Activity: Give again, exactly as written, each line of the material below starting at the line that contains "1510x812 pixels. Task: Expand" and ending at the line that contains "Task: Pause the video playback". Both ends count, and no other line does.

::::::

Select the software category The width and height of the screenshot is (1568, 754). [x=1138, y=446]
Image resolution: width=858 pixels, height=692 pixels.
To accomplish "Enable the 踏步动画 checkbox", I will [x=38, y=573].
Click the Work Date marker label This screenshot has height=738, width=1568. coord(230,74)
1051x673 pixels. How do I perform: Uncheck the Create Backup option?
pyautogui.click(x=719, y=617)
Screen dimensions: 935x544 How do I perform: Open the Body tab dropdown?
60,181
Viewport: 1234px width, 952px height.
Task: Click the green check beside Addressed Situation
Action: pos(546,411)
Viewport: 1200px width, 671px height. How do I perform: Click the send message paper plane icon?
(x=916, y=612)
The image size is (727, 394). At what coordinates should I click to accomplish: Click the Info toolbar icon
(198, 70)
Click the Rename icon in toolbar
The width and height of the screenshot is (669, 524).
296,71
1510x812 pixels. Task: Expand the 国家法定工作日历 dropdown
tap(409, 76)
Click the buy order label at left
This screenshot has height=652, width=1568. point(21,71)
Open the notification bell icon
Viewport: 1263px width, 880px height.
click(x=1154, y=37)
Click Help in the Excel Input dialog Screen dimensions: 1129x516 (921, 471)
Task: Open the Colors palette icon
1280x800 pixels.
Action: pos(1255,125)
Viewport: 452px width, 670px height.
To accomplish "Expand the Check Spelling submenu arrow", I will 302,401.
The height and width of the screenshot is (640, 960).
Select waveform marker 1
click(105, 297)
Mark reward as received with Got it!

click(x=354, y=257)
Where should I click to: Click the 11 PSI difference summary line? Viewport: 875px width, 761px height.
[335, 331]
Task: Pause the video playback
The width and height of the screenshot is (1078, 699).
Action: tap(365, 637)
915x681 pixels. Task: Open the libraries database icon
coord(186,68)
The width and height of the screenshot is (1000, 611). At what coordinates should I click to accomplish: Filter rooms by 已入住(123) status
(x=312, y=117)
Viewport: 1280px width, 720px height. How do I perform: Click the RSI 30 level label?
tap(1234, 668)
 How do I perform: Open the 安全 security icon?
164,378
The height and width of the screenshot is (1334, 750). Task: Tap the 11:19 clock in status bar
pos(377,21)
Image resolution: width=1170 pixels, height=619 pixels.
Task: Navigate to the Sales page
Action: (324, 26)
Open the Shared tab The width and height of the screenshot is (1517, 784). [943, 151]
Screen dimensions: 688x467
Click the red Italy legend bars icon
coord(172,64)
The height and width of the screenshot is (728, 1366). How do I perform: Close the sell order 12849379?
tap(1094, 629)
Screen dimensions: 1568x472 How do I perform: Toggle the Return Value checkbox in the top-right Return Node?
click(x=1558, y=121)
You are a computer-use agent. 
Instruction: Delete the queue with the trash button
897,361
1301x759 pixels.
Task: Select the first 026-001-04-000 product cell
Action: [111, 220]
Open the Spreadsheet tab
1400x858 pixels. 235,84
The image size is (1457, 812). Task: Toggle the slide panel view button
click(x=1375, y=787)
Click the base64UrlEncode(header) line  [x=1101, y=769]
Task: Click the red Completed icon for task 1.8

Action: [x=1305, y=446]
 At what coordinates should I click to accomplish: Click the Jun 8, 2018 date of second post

::::::

Task output:
1510x812 pixels. Task: Expand the 国家法定工作日历 dropdown
tap(409, 76)
Click the buy order label at left
This screenshot has height=652, width=1568. point(21,71)
Open the notification bell icon
Viewport: 1263px width, 880px height.
click(x=1154, y=37)
Click Help in the Excel Input dialog Screen dimensions: 1129x516 (921, 471)
Task: Open the Colors palette icon
1280x800 pixels.
Action: pos(1255,125)
Viewport: 452px width, 670px height.
To accomplish "Expand the Check Spelling submenu arrow", I will 302,401.
The height and width of the screenshot is (640, 960).
Select waveform marker 1
click(105, 297)
Mark reward as received with Got it!

click(x=354, y=257)
Where should I click to: Click the 11 PSI difference summary line? Viewport: 875px width, 761px height.
[335, 331]
Task: Pause the video playback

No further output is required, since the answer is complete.